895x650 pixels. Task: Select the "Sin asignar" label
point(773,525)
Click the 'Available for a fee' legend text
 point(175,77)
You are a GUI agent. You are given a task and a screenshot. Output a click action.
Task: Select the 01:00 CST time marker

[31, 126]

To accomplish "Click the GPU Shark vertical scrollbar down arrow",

...

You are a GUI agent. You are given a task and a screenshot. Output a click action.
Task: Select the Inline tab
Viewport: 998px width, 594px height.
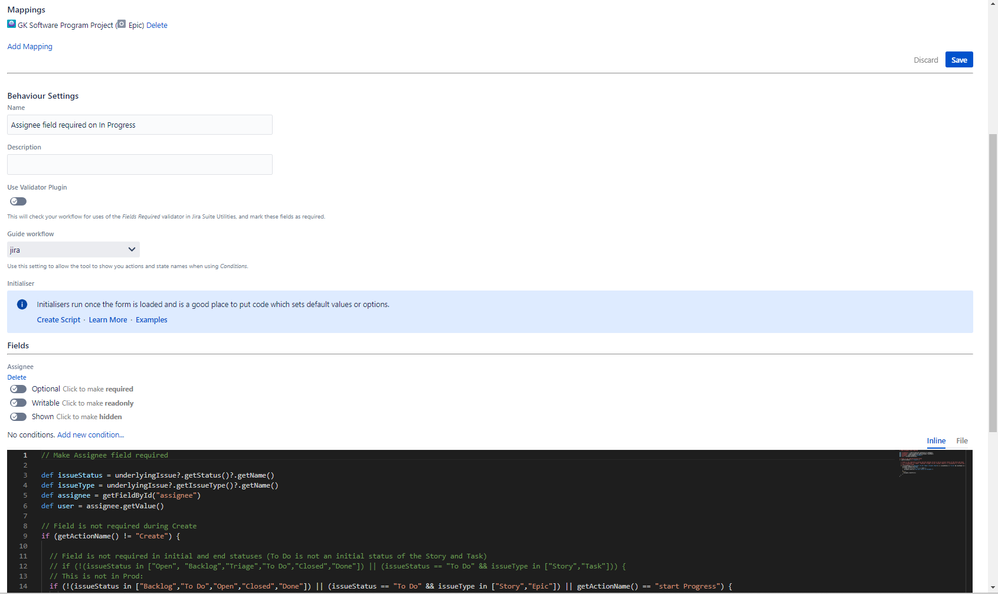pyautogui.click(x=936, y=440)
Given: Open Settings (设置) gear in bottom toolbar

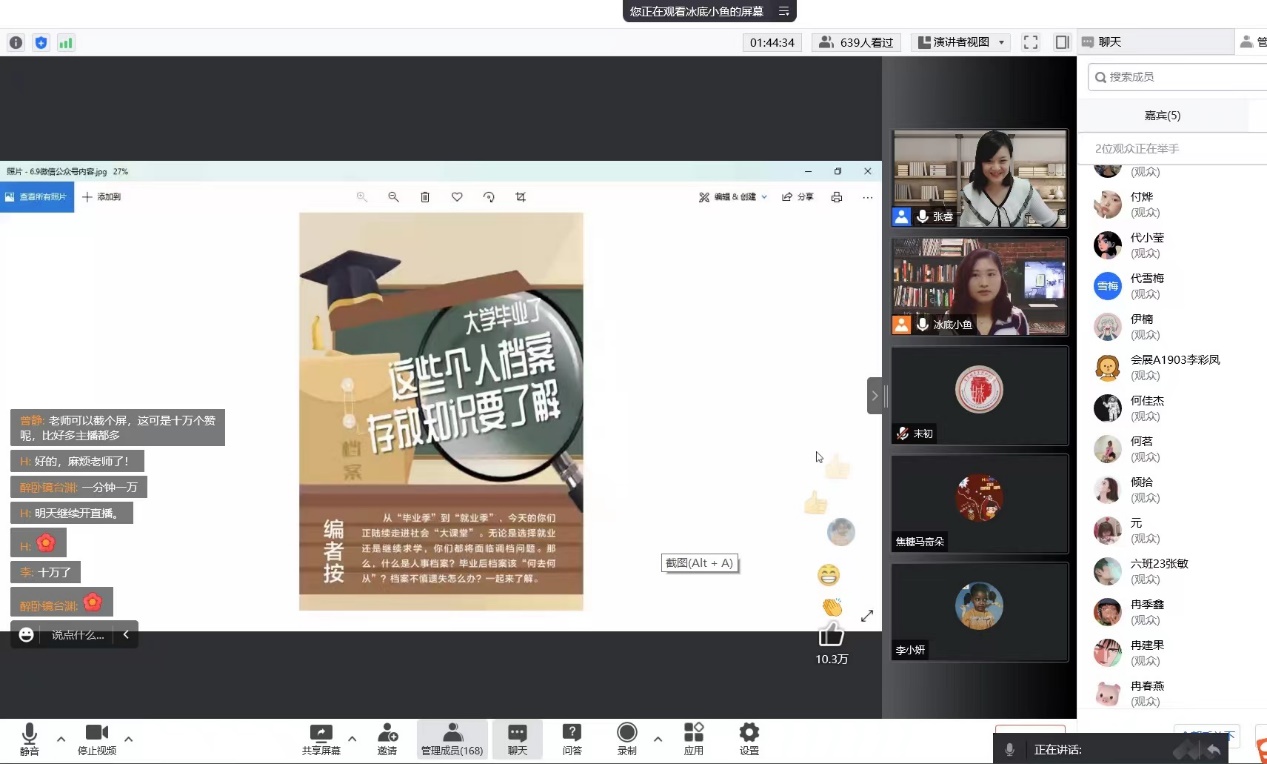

* **REQUIRED WORK**: Can you recast the entries above, from the line containing "895x650 pixels. Task: Select" through the line containing "the GPU Shark", as a JSON list of strings with one string per line, leaving out blank lines?

* **ANSWER**:
[
  "895x650 pixels. Task: Select the \"Sin asignar\" label",
  "point(773,525)",
  "Click the 'Available for a fee' legend text",
  " point(175,77)",
  "You are a GUI agent. You are given a task and a screenshot. Output a click action.",
  "Task: Select the 01:00 CST time marker",
  "[31, 126]",
  "To accomplish \"Click the GPU Shark vertical scrollbar down arrow\","
]